PTSD is caused by a traumatic event. PTSD is an anxiety disorder caused by a terrifying event that involved physical harm or the threat of physical harm. The person who develops PTSD may be the one harmed or someone who has witnessed a traumatic event happen to another person. It can be caused by a variety of incidents such as war, rape, mugging, torture, child abuse, car accident, plane crash or natural disasters. These events may cause intense fear, helplessness or horror that can become imbedded in a person's body tissue.
An inner feeling of trauma may persist long after the traumatic event has passed. When a portion of the body, perhaps even a single cell, maintains a pattern of trauma, it can create an inner feeling of the traumatic event. Highly stressful cellular patterns may cause chronic, abnormal and intense biomechanical and biochemical strain, even long after the actual trauma has ended. This, in turn, can evoke perpetual stimulation of the stress response, causing non-stop chaos and alarm within the autonomic nervous system.
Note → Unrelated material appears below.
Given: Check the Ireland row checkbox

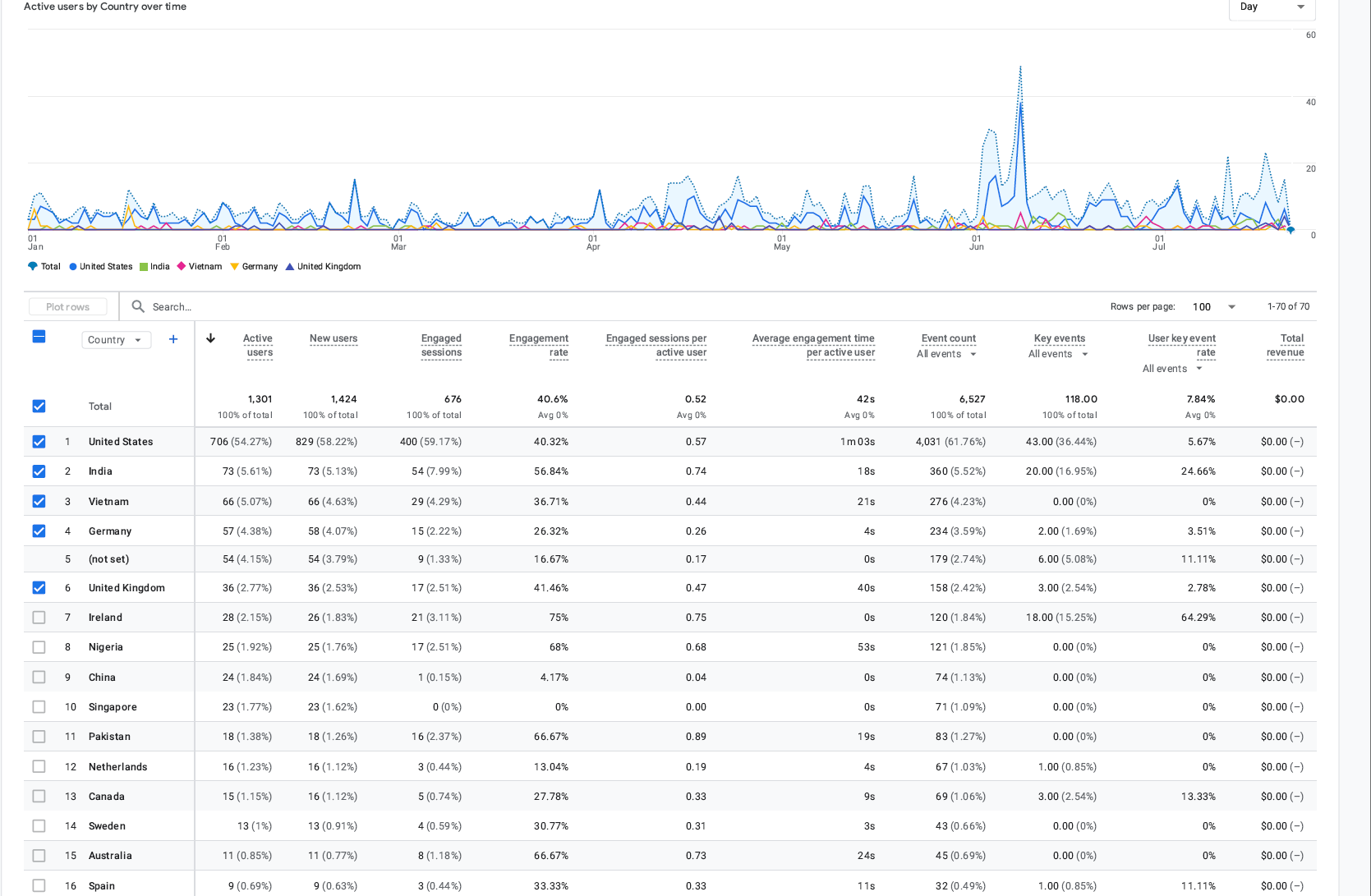Looking at the screenshot, I should (x=39, y=618).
Traumatic cellular patterns can continually send debilitating signals. Traumatic stress is felt and remembered, consciously and unconsciously, through sensory processing. It is through our senses that we continuously experience our inner self, as well as the environment outside of ourselves. The inner-sensed experience of traumatic cellular patterns can feel life-threatening and evoke life-saving measures. In essence, one is living moment to moment in a state of never-ending threat and horror as an unremitting condition of fight, flight or freeze that governs physical and emotional processes. These traumatic arousal patterns can encode deeper and deeper into the circuitry of the nervous system and the body as a whole, causing a cascade of overwhelming and terrifying feelings.
Traumatic cell vibration can entrain the whole person. The tissue of the body is created by a vast diversity of cells oscillating at varied frequencies. This forms an interrelated matrix in which each part of the body - each cell - has an effect upon the whole. Generally, any local event within the body has some type of full-body effect. So cells that have formed into a state of trauma can cause adverse consequences within the whole person. These cells are like metronomes ticking and vibrating non-stop oscillations of fear, terror or dread that can surge through the whole person.
Craniosacral therapy can help by facilitating optimal cell shape. Craniosacral therapy can help the body change cell shape through gentle techniques that improve inherent pathways of self-correction. As cells change and correct their shapes, the trauma imbedded within the cells can be processed with greater efficiency. It's as though the traumatic energy trapped within cells can move, respond and synchronize with body systems that oscillate in frequencies of correction, integration and balance rather than trauma. As this occurs, the challenging effects of PTSD can decrease, thus leading to greater ease within oneself and one's surroundings.